Scientists at the Technical University of Munich (TUM) have developed a new AI algorithm to improve the diagnosis of skin diseases and cancer.

An international research team led by Dr. Tobias Lesser, a computer scientist at TUM, hopes that this new tool, called FusionM4Net, will aid in the detection of rare skin diseases by less experienced physicians. It could also help mitigate human error in diagnosis caused by stress or fatigue.

Skin lesions and changes to the skin, including differences in the color, shape, size and texture of a particular area, can be symptoms of an underlying disorder or malignancy. They also have the potential to evolve into skin cancer. This makes early and accurate detection and diagnosis vital.

Dermatologists typically classify skin lesions based on a range of different observations, including clinical images, microscopic images and meta-data, such as the age of the patient or their medical history.  The new algorithm uses all information to classify skin lesions more accurately than previous algorithms with an improved data fusion process. Dr. Lesser explained:

“We want to support doctors to make a diagnosis and treatment plan. Using algorithms and artificial intelligence alongside the human can help raise the overall quality of care.”

Meta-Data Included in the AI Algorithm

Machine learning is suited to dermatology. A photograph is fed into the system and will automatically be matched with various skin diagnoses. Dr. Lesser said:

“This works pretty well, but it is missing the bigger picture. The doctor usually has more information that can’t be captured in an image. They know about a patient’s history and background to the symptoms. This meta-data is important for an accurate diagnosis.”

Heat rash on stomach of a woman. (Credit: SkyMD)
Close up picture of dangerous brown nevus on human skin.

The FusionM4Net fuses the visual data with the meta-data to help clinicians accurately determine what is wrong with their patients. Results from early tests show that the technique displays higher average diagnostic accuracy. 

Following training on a public dataset, the average diagnostic accuracy was measured at 78.5 percent. The tool outperformed all other algorithms against which it was tested, though falling short of guaranteed accuracy.

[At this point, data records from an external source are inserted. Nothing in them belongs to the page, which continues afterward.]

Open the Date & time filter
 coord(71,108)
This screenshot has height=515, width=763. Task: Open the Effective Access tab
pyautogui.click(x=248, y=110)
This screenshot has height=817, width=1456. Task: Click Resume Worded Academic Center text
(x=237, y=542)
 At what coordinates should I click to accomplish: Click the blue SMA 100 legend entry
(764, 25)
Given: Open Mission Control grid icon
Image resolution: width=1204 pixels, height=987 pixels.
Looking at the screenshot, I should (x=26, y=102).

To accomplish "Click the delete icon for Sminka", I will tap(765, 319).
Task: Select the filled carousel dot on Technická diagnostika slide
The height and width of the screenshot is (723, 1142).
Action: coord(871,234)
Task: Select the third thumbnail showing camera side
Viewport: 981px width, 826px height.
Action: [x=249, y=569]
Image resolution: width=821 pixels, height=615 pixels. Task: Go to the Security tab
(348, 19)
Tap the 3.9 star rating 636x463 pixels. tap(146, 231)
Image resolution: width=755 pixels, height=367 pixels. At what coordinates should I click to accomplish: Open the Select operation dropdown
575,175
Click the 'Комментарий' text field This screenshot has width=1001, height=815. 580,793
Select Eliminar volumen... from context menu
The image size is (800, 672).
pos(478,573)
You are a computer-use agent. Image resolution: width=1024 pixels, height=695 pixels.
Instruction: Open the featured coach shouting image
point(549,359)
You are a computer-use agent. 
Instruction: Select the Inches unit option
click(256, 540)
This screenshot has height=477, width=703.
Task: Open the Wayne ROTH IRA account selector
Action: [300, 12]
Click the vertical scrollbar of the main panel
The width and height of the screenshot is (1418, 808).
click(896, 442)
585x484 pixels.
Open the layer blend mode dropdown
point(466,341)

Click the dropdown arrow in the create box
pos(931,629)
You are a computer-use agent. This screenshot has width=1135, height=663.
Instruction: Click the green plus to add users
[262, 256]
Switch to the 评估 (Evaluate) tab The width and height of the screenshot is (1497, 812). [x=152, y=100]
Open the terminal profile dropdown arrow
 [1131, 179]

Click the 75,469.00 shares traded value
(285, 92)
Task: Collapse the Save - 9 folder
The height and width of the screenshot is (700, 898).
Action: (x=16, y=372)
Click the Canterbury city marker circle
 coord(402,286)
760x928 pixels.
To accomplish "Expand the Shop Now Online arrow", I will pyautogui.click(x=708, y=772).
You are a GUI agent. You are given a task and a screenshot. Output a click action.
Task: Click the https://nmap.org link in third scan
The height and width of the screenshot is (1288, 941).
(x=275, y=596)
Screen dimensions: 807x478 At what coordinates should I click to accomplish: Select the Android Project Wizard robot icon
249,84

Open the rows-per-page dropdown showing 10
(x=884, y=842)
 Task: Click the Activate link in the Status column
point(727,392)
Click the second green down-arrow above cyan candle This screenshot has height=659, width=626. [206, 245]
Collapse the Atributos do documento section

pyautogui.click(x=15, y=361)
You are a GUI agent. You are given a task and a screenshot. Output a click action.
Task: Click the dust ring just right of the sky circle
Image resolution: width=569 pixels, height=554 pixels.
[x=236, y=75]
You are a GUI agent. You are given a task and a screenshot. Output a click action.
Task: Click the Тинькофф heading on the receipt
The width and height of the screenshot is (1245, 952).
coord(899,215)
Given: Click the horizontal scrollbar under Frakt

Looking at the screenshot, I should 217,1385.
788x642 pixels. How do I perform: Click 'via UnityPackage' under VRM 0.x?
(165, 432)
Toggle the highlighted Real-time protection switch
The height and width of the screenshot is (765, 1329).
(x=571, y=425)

This technology uses a so-called multi-modal multi-stage data fusion process for multi-label skin lesion classification. The code is freely available for clinicians to download, which in itself will improve its learning capabilities.

Telemedicine and Virtual Diagnosis

Dr. Lesser is working with Dr. Sebastian Krammer, a consultant dermatologist and co-founder of the firm Avelios which helps digitize all hospital processes with a modular platform.

According to him, in addition to becoming a key diagnostic tool in hospitals, the FusionM4Net technology will be invaluable for less expert physicians, such as family doctors. It will also help with telemedicine and virtual diagnosis. Dr. Krammer said:

“This tool could be integrated into a telemedicine service and the online appointment booking to enable an automatic triaging of patients. Many patients wait for several weeks or even several months for an appointment to see a dermatologist. During that time, the skin cancer can already have progressed significantly.”

He added:

“We can also integrate it within a photo app. An image is uploaded with all the other metadata and the app will suggest medical diagnosis. This will be especially helpful for more junior doctors who are not that experienced yet and doctors from other fields, such as general practitioners who do not have dermatology expertise.”

One of the main challenges the team currently faces is the availability and quality of the data needed to inform the AI. They are now working on ways in which the system can generate its own data to better inform the diagnostic process.